Nicknamed the “little sanitation engineer” opossums are opportunistic feeders and eat a wide variety of foods, including insects, slugs, snails, rats, mice, birds, eggs, rotten fruit, bird seed, vegetation, garbage, carrion and so on. They also eat amphibians and snakes, including venomous ones. Interestingly, they have been found to be immune to pit viper venom and honeybee and scorpion stings.
Misunderstood and reviled for what some consider their repugnant rat-like appearance, their detractors consider them an ugly pest and dangerous. The opossum gets a bad rap because of its appearance. White-grey-to black in color, it has a pointy head, tiny eyes, naked ears and a scaly prehensile tail and scaly feet, both back feet have a thumblike opposable innermost toe.
A shy docile animal about the size of a house cat, its only defenses are to hiss, growl and show their many teeth, 50 to be exact, more than any other North American land mammal. They also try to run away but are very slow. So rather than rely on running from predators they have adapted an involuntary act of playing dead when threatened and might defecate and emit a foul odor while doing so. They remain in this “dead unconscious” state for several hours. Sadly, these defenses are not very successful against many predators (including humans, cars and dogs) and lead to a life span of only a year or two.

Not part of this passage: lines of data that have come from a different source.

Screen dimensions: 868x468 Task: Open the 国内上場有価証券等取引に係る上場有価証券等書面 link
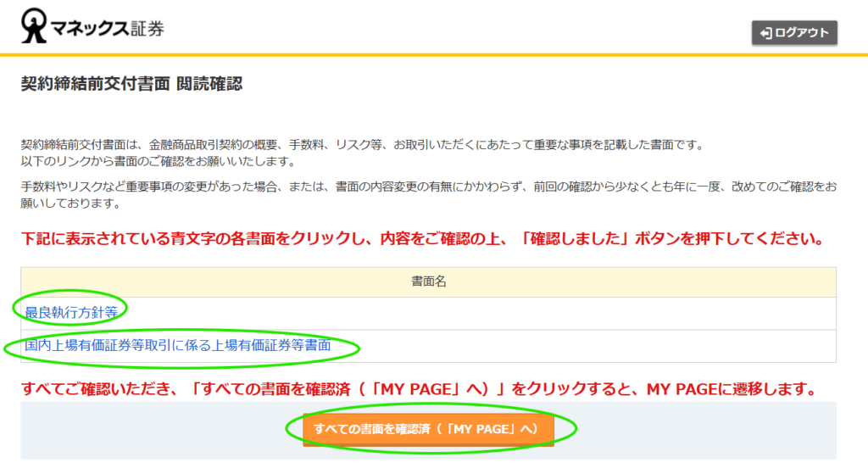point(177,345)
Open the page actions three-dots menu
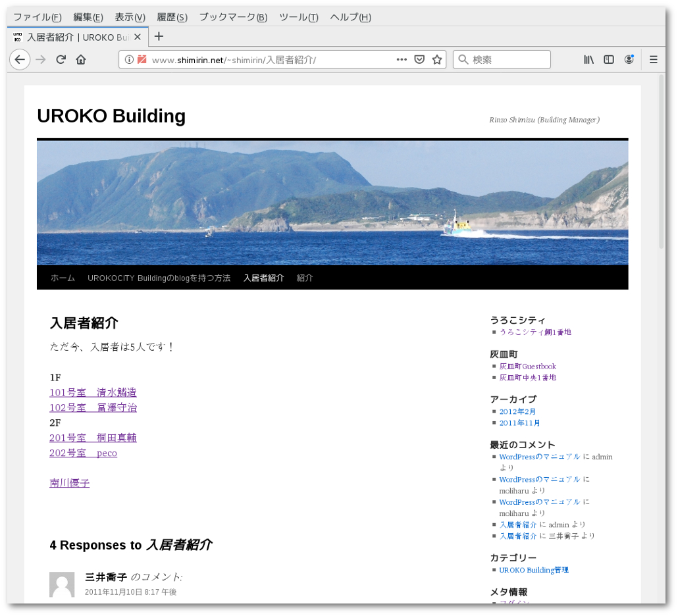The image size is (678, 616). [402, 59]
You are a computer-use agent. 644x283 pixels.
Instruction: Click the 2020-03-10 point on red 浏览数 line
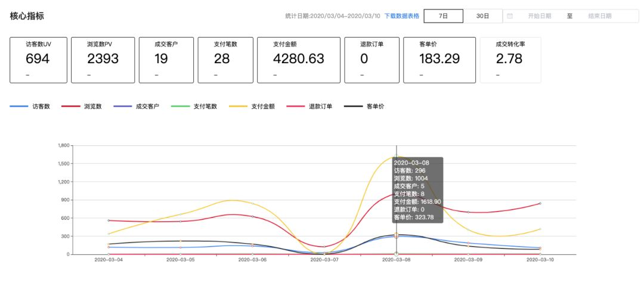[x=540, y=203]
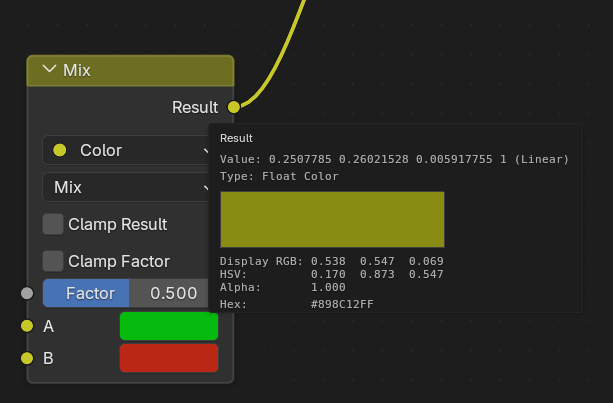This screenshot has width=613, height=403.
Task: Click the olive color preview in tooltip
Action: [332, 219]
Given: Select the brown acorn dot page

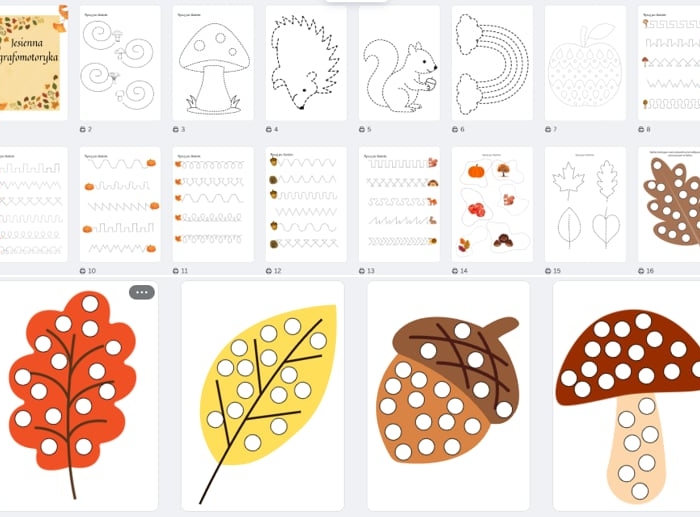Looking at the screenshot, I should click(449, 396).
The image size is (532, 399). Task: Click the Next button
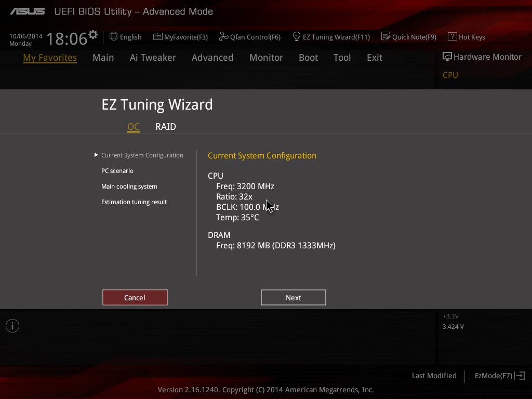click(294, 298)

North America’s only marsupial, opossums rear their young in fur-lined pouches. Like kangaroos, baby opossums are called joeys. The gestation period is about 12 days, the blind, hairless newborns crawl to the mother’s pouch and nurse for approximately 100 days. Opossums are transient and den in just about anywhere that is dry sheltered and safe including, crawl spaces and attics, which usually gets them into trouble with homeowners.

Eliminating access to possible den sites around your garden or home by blocking or sealing entry points is usually all that’s needed to dissuade wayward opossums from trying to move in. Keeping outdoor garbage cans inside a garage or shed or when outside tightly securing lids will reduce any mess caused by possible overturning by opossums (or any other creature). Feeding pets indoors and cleaning up around barbecue sites and using a securely covered compost structure will all aid in keeping nuisance behaviors to a minimum. Trapping and relocating opossums is never an option as it is illegal. The Washington State Department of Fish and Wildlife has some helpful tips and further info on trapping on their website.
Judging by how often the tick-eating opossum memes have been shared on social media and how many news outlets and websites have reported it, the successful campaign of the last few years to raise the opossum’s lowly status, in the public eye, has gone a long way to meeting that goal. Hopefully, that continues to be the case whether they eat ticks or not. Fossil records show that opossums existed at the time of dinosaurs, putting them among the world’s oldest land mammals. They have their detractors and they have their advocates. Either way, they are here to stay.